**Task to complete:** Below is a set of records. Repeat all of them exactly.

**The data:**
=-=-=-=-=

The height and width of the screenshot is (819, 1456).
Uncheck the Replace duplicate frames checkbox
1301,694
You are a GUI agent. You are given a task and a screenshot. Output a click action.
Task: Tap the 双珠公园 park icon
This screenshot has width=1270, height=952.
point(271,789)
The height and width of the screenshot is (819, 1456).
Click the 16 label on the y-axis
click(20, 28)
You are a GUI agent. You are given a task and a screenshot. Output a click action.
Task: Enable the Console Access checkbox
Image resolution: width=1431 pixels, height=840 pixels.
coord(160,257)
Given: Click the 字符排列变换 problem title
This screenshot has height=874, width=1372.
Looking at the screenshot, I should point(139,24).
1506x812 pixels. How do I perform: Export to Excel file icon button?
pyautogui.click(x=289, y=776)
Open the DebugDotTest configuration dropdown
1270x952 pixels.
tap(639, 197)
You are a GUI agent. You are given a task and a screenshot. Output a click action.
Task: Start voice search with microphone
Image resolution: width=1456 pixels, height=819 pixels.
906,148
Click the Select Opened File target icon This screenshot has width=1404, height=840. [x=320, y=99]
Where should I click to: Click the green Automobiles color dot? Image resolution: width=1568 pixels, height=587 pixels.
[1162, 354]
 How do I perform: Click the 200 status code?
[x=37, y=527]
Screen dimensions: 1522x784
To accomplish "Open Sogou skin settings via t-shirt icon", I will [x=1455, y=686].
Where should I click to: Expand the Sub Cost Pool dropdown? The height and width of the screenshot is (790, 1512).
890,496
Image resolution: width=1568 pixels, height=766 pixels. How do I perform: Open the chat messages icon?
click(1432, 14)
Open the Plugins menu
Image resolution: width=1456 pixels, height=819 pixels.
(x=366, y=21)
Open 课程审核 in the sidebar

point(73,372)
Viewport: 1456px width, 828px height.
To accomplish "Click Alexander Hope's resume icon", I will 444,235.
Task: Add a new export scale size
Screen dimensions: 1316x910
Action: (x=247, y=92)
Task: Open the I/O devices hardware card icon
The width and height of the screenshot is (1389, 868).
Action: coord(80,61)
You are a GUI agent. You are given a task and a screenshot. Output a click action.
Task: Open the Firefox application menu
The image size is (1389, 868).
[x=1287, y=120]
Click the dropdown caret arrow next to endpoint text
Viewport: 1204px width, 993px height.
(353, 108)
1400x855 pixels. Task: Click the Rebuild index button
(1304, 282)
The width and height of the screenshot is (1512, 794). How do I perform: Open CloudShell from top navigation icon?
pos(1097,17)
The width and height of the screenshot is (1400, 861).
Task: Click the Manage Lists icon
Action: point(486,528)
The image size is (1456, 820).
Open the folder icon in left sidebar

=-=-=-=-=

**Result:**
The height and width of the screenshot is (819, 1456).
Uncheck the Replace duplicate frames checkbox
1301,694
You are a GUI agent. You are given a task and a screenshot. Output a click action.
Task: Tap the 双珠公园 park icon
This screenshot has width=1270, height=952.
point(271,789)
The height and width of the screenshot is (819, 1456).
Click the 16 label on the y-axis
click(20, 28)
You are a GUI agent. You are given a task and a screenshot. Output a click action.
Task: Enable the Console Access checkbox
Image resolution: width=1431 pixels, height=840 pixels.
coord(160,257)
Given: Click the 字符排列变换 problem title
This screenshot has height=874, width=1372.
Looking at the screenshot, I should point(139,24).
1506x812 pixels. How do I perform: Export to Excel file icon button?
pyautogui.click(x=289, y=776)
Open the DebugDotTest configuration dropdown
1270x952 pixels.
tap(639, 197)
You are a GUI agent. You are given a task and a screenshot. Output a click action.
Task: Start voice search with microphone
Image resolution: width=1456 pixels, height=819 pixels.
906,148
Click the Select Opened File target icon This screenshot has width=1404, height=840. [x=320, y=99]
Where should I click to: Click the green Automobiles color dot? Image resolution: width=1568 pixels, height=587 pixels.
[1162, 354]
 How do I perform: Click the 200 status code?
[x=37, y=527]
Screen dimensions: 1522x784
To accomplish "Open Sogou skin settings via t-shirt icon", I will [x=1455, y=686].
Where should I click to: Expand the Sub Cost Pool dropdown? The height and width of the screenshot is (790, 1512).
890,496
Image resolution: width=1568 pixels, height=766 pixels. How do I perform: Open the chat messages icon?
click(1432, 14)
Open the Plugins menu
Image resolution: width=1456 pixels, height=819 pixels.
(x=366, y=21)
Open 课程审核 in the sidebar

point(73,372)
Viewport: 1456px width, 828px height.
To accomplish "Click Alexander Hope's resume icon", I will 444,235.
Task: Add a new export scale size
Screen dimensions: 1316x910
Action: (x=247, y=92)
Task: Open the I/O devices hardware card icon
The width and height of the screenshot is (1389, 868).
Action: coord(80,61)
You are a GUI agent. You are given a task and a screenshot. Output a click action.
Task: Open the Firefox application menu
The image size is (1389, 868).
[x=1287, y=120]
Click the dropdown caret arrow next to endpoint text
Viewport: 1204px width, 993px height.
(353, 108)
1400x855 pixels. Task: Click the Rebuild index button
(1304, 282)
The width and height of the screenshot is (1512, 794). How do I perform: Open CloudShell from top navigation icon?
pos(1097,17)
The width and height of the screenshot is (1400, 861).
Task: Click the Manage Lists icon
Action: point(486,528)
The image size is (1456, 820).
Open the folder icon in left sidebar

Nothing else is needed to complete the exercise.